Source material ▸
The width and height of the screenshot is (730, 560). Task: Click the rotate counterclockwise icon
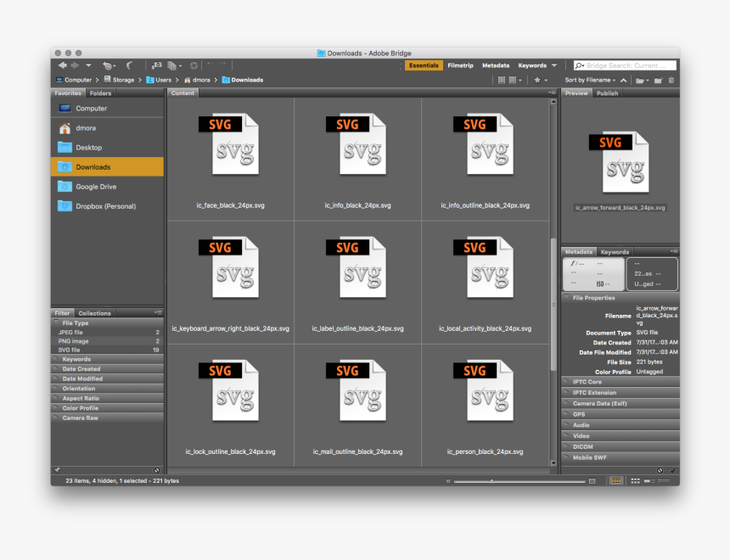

==

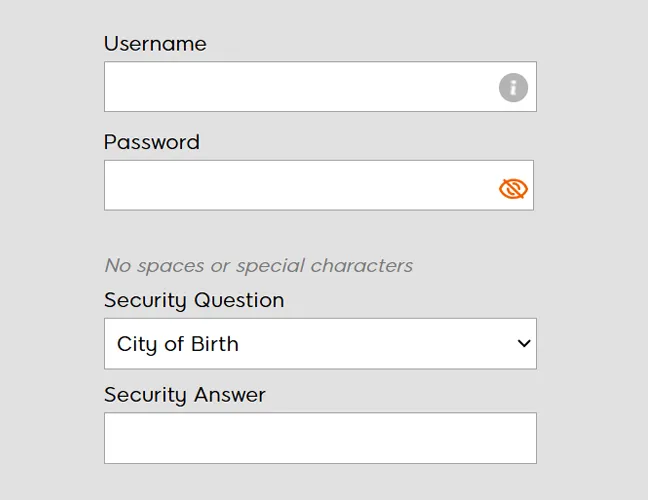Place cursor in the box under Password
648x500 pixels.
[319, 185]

* * *

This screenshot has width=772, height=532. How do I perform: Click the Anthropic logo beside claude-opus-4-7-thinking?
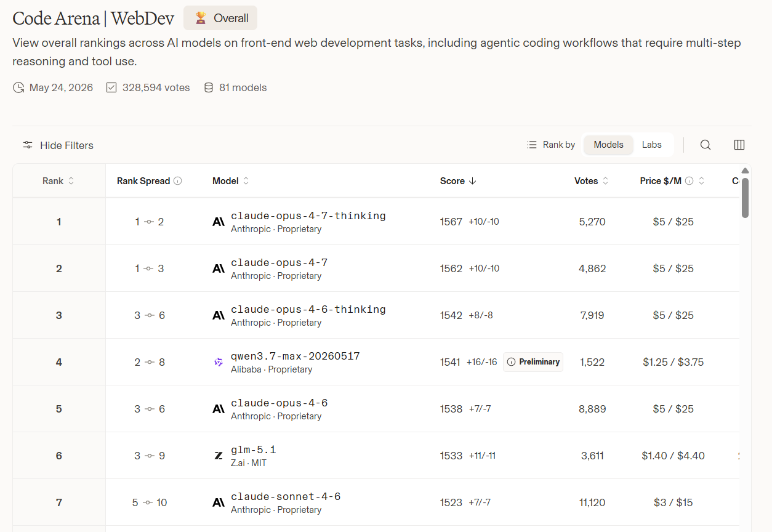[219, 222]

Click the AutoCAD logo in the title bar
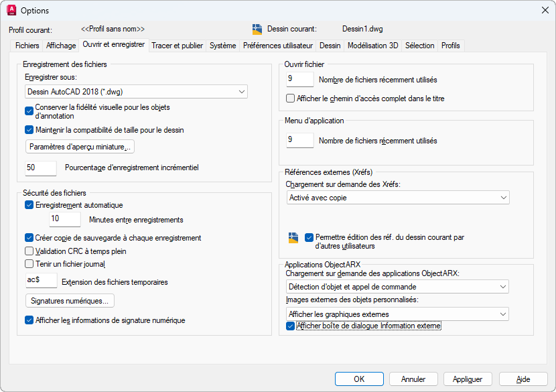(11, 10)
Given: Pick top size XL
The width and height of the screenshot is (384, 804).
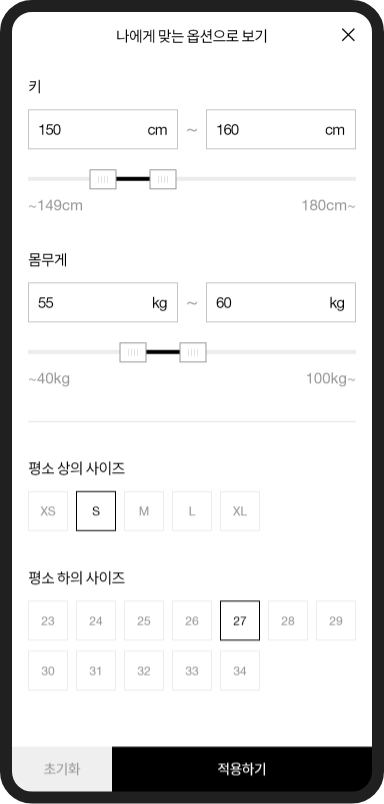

Work item ▸ Restate word for word the lines of the data above that begin at the line with "Click the AutoCAD logo in the title bar" and end at the line with "The width and height of the screenshot is (384, 804).", keeping both ends and dropping every picture.

Completed task ▸
Click the AutoCAD logo in the title bar
(11, 10)
Given: Pick top size XL
The width and height of the screenshot is (384, 804).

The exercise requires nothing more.